Records for the exercise -
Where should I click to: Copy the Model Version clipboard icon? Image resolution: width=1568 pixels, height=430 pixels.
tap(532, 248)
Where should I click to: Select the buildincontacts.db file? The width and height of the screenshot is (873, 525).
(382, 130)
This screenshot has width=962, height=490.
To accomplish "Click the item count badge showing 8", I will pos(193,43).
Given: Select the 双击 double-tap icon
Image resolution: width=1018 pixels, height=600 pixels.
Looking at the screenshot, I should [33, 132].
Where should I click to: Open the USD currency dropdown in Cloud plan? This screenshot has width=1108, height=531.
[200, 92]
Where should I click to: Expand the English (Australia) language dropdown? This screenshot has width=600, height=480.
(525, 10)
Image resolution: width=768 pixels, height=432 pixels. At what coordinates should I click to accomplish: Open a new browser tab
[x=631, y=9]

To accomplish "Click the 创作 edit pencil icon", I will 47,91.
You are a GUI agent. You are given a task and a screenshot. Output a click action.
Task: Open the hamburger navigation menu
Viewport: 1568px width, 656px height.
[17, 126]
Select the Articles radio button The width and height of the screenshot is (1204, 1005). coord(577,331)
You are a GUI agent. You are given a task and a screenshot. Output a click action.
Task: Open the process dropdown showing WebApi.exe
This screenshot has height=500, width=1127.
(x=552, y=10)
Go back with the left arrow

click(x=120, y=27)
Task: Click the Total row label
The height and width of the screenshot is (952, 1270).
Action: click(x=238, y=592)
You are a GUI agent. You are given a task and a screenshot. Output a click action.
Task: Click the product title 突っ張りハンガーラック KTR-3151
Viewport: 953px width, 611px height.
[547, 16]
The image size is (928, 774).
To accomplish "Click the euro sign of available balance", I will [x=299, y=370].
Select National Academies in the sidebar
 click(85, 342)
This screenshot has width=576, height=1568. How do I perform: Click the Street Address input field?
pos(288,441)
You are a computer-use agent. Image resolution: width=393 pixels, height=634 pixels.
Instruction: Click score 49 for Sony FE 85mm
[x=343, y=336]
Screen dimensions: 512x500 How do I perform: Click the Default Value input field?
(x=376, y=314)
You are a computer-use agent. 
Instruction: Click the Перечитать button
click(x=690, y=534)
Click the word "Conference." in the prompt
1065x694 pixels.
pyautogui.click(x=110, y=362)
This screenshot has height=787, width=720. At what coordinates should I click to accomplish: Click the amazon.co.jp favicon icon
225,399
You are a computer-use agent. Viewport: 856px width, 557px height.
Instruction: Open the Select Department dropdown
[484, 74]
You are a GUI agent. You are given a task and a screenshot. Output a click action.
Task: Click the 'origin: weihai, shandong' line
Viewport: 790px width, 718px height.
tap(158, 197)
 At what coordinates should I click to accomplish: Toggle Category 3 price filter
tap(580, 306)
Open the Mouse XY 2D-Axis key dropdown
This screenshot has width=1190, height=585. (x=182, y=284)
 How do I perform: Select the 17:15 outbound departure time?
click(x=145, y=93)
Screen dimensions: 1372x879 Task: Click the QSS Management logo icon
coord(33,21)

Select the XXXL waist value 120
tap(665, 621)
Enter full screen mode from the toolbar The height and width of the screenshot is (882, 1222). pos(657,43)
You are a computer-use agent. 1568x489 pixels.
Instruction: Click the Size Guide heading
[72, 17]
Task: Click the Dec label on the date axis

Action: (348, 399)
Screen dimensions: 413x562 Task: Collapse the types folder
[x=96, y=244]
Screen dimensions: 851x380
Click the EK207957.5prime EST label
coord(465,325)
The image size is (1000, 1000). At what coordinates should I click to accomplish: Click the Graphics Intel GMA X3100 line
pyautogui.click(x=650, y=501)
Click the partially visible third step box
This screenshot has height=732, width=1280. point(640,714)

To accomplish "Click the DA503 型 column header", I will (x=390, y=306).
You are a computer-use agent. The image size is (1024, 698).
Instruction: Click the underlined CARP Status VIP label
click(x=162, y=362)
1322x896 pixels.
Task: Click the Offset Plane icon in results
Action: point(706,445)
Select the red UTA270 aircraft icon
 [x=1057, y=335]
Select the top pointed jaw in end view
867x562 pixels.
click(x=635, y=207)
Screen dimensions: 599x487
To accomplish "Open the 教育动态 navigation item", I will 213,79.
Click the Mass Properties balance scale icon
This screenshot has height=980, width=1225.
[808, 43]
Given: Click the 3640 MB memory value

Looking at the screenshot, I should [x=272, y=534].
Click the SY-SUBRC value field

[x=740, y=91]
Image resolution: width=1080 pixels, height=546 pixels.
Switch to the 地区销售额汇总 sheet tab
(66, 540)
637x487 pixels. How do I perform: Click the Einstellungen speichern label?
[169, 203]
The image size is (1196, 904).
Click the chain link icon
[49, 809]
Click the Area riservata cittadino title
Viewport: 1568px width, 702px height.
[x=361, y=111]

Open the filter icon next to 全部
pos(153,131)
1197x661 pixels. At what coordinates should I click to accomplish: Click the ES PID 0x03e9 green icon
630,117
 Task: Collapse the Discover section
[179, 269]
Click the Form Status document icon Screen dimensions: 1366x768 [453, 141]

Task instructions -
Each entry above must be retyped exactly.

Task output -
Where should I click to: Copy the Model Version clipboard icon? Image resolution: width=1568 pixels, height=430 pixels.
tap(532, 248)
Where should I click to: Select the buildincontacts.db file? The width and height of the screenshot is (873, 525).
(382, 130)
This screenshot has width=962, height=490.
To accomplish "Click the item count badge showing 8", I will pos(193,43).
Given: Select the 双击 double-tap icon
Image resolution: width=1018 pixels, height=600 pixels.
Looking at the screenshot, I should [33, 132].
Where should I click to: Open the USD currency dropdown in Cloud plan? This screenshot has width=1108, height=531.
[200, 92]
Where should I click to: Expand the English (Australia) language dropdown? This screenshot has width=600, height=480.
(525, 10)
Image resolution: width=768 pixels, height=432 pixels. At what coordinates should I click to accomplish: Open a new browser tab
[x=631, y=9]

To accomplish "Click the 创作 edit pencil icon", I will 47,91.
You are a GUI agent. You are given a task and a screenshot. Output a click action.
Task: Open the hamburger navigation menu
Viewport: 1568px width, 656px height.
[17, 126]
Select the Articles radio button The width and height of the screenshot is (1204, 1005). coord(577,331)
You are a GUI agent. You are given a task and a screenshot. Output a click action.
Task: Open the process dropdown showing WebApi.exe
This screenshot has height=500, width=1127.
(x=552, y=10)
Go back with the left arrow

click(x=120, y=27)
Task: Click the Total row label
The height and width of the screenshot is (952, 1270).
Action: click(x=238, y=592)
You are a GUI agent. You are given a task and a screenshot. Output a click action.
Task: Click the product title 突っ張りハンガーラック KTR-3151
Viewport: 953px width, 611px height.
[547, 16]
The image size is (928, 774).
To accomplish "Click the euro sign of available balance", I will [x=299, y=370].
Select National Academies in the sidebar
 click(85, 342)
This screenshot has width=576, height=1568. How do I perform: Click the Street Address input field?
pos(288,441)
You are a computer-use agent. Image resolution: width=393 pixels, height=634 pixels.
Instruction: Click score 49 for Sony FE 85mm
[x=343, y=336]
Screen dimensions: 512x500 How do I perform: Click the Default Value input field?
(x=376, y=314)
You are a computer-use agent. 
Instruction: Click the Перечитать button
click(x=690, y=534)
Click the word "Conference." in the prompt
1065x694 pixels.
pyautogui.click(x=110, y=362)
This screenshot has height=787, width=720. At what coordinates should I click to accomplish: Click the amazon.co.jp favicon icon
225,399
You are a computer-use agent. Viewport: 856px width, 557px height.
Instruction: Open the Select Department dropdown
[484, 74]
You are a GUI agent. You are given a task and a screenshot. Output a click action.
Task: Click the 'origin: weihai, shandong' line
Viewport: 790px width, 718px height.
tap(158, 197)
 At what coordinates should I click to accomplish: Toggle Category 3 price filter
tap(580, 306)
Open the Mouse XY 2D-Axis key dropdown
This screenshot has width=1190, height=585. (x=182, y=284)
 How do I perform: Select the 17:15 outbound departure time?
click(x=145, y=93)
Screen dimensions: 1372x879 Task: Click the QSS Management logo icon
coord(33,21)

Select the XXXL waist value 120
tap(665, 621)
Enter full screen mode from the toolbar The height and width of the screenshot is (882, 1222). pos(657,43)
You are a computer-use agent. 1568x489 pixels.
Instruction: Click the Size Guide heading
[72, 17]
Task: Click the Dec label on the date axis

Action: (348, 399)
Screen dimensions: 413x562 Task: Collapse the types folder
[x=96, y=244]
Screen dimensions: 851x380
Click the EK207957.5prime EST label
coord(465,325)
The image size is (1000, 1000). At what coordinates should I click to accomplish: Click the Graphics Intel GMA X3100 line
pyautogui.click(x=650, y=501)
Click the partially visible third step box
This screenshot has height=732, width=1280. point(640,714)

To accomplish "Click the DA503 型 column header", I will (x=390, y=306).
You are a computer-use agent. The image size is (1024, 698).
Instruction: Click the underlined CARP Status VIP label
click(x=162, y=362)
1322x896 pixels.
Task: Click the Offset Plane icon in results
Action: point(706,445)
Select the red UTA270 aircraft icon
 [x=1057, y=335]
Select the top pointed jaw in end view
867x562 pixels.
click(x=635, y=207)
Screen dimensions: 599x487
To accomplish "Open the 教育动态 navigation item", I will 213,79.
Click the Mass Properties balance scale icon
This screenshot has height=980, width=1225.
[808, 43]
Given: Click the 3640 MB memory value

Looking at the screenshot, I should [x=272, y=534].
Click the SY-SUBRC value field

[x=740, y=91]
Image resolution: width=1080 pixels, height=546 pixels.
Switch to the 地区销售额汇总 sheet tab
(66, 540)
637x487 pixels. How do I perform: Click the Einstellungen speichern label?
[169, 203]
The image size is (1196, 904).
Click the chain link icon
[49, 809]
Click the Area riservata cittadino title
Viewport: 1568px width, 702px height.
[x=361, y=111]

Open the filter icon next to 全部
pos(153,131)
1197x661 pixels. At what coordinates should I click to accomplish: Click the ES PID 0x03e9 green icon
630,117
 Task: Collapse the Discover section
[179, 269]
Click the Form Status document icon Screen dimensions: 1366x768 [453, 141]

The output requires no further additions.